“You can’t solve a problem on the same level that it was created. You have to rise above it to the next level.”
Einstein, A. (1946, June 28). Physics and Reality. Journal of the Franklin Institute, 242(3), 215-240.
With incredible excitement, gratitude, and optimism, I am proud to announce that I have become CEO of DEXMAT, one of the most ambitious climatetech moonshots ever attempted.
What/Why is DEXMAT?
DEXMAT (“Deus Ex Materia”) is a nanotechnology startup that is making steel, aluminum, and copper obsolete with advanced, carbon-negative materials. Based on IP from Nobel-winning physicists and chemists at Rice University, DEXMAT’s patented products are superior to today’s materials and are produced not by combusting carbon, but rather by capturing it. At scale, DEXMAT will have 2-3 gigatons of annual CO2 impact so we have just closed our first equity round of funding to invest in rapid scale-up.
####################
= Short problem 1 =
Please retype the rows starting with the line that contains "At what coordinates should I click to accomplish: Click the L2" and going on through the line that contains "Action: tap(656, 125)", copying each line as it appears.
= Short problem 2 =
Continue the DEXMAT announcement from where it stops.

= Extracted entries =
####################
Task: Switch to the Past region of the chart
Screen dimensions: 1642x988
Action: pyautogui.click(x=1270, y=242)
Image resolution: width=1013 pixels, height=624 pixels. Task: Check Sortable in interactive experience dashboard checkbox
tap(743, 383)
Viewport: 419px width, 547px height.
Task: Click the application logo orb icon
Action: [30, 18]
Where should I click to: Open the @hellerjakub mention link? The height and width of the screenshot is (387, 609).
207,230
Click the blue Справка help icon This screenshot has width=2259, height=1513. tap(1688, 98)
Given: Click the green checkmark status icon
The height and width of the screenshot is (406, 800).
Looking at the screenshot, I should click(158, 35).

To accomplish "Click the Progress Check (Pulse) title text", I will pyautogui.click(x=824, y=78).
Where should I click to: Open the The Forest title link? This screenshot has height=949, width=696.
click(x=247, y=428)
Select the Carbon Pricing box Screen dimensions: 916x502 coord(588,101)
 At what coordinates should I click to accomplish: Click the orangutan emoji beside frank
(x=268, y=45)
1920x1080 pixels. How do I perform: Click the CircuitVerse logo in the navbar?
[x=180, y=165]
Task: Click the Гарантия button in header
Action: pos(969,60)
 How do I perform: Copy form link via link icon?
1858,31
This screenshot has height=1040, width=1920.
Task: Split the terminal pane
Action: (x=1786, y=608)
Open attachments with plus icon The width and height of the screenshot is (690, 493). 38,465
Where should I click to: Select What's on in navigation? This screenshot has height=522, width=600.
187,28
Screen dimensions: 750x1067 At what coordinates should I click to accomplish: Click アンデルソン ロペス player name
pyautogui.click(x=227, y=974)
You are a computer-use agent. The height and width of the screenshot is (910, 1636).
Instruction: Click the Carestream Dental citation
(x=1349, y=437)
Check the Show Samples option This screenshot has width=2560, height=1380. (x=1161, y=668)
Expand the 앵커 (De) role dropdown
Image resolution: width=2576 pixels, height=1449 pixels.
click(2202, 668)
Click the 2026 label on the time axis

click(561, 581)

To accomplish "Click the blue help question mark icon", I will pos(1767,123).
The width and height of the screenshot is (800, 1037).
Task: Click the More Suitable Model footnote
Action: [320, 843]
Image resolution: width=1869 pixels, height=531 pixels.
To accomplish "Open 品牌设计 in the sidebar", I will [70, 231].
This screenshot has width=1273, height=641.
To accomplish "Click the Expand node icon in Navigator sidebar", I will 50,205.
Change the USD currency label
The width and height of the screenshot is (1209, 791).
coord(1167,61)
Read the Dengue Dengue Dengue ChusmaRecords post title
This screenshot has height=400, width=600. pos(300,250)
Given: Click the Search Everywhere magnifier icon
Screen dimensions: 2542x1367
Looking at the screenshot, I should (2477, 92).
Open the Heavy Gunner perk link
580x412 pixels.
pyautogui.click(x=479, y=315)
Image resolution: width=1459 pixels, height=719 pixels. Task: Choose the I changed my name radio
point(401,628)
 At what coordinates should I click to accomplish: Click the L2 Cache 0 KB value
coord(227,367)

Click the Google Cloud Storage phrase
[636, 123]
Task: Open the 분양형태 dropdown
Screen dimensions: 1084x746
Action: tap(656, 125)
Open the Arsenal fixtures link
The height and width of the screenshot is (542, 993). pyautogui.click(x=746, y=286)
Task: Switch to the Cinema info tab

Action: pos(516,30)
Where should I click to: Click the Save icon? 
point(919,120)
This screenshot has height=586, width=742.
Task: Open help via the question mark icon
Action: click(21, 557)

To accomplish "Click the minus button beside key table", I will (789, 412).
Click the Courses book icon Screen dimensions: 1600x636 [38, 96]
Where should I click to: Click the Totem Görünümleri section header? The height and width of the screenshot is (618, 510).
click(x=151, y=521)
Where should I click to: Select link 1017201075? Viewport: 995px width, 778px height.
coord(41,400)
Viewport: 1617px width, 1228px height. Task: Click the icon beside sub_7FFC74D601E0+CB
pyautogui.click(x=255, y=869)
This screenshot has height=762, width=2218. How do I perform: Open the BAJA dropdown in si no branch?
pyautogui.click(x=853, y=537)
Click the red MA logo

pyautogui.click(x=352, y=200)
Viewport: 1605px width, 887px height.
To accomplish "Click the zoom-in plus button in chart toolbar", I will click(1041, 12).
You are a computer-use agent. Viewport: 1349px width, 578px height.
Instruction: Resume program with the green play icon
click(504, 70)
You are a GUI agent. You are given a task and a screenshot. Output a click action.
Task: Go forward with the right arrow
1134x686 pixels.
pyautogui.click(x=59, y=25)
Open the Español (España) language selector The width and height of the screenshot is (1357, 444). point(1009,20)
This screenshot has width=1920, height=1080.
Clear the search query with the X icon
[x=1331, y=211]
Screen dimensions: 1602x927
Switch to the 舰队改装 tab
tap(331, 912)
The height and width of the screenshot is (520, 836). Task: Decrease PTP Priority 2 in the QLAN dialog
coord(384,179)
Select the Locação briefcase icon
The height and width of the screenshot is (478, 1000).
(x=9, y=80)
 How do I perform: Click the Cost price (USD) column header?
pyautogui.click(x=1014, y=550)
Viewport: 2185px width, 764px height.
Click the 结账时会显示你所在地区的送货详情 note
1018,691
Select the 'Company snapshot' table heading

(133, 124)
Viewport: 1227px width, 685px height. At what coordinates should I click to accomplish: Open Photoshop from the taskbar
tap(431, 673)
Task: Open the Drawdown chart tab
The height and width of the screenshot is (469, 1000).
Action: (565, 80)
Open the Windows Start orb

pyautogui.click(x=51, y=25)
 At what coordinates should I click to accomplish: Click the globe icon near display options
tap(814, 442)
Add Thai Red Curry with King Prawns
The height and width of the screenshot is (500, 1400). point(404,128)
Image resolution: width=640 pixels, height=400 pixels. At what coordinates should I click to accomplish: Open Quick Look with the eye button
####################
= Output 1 =
 At what coordinates should I click to accomplish: Click the L2 Cache 0 KB value
coord(227,367)

Click the Google Cloud Storage phrase
[636, 123]
Task: Open the 분양형태 dropdown
Screen dimensions: 1084x746
Action: tap(656, 125)

= Output 2 =
Why focus on materials? Because materials are massive contributors to climate change; steel, aluminum, and copper alone account for nearly 10% of human CO2 emissions! These are especially hard-to-abate emissions too; at Third Derivative we reviewed thousands of startups and didn’t see much quality dealflow in this area. As we #electrifyeverything, these materials are becoming more crucial – and harder to produce. Rather than bending ourselves into pretzels trying to make these industries slightly greener, DEXMAT is reimagining a world unconstrained by these dirty, centuries-old materials.

What/Why is Galvorn?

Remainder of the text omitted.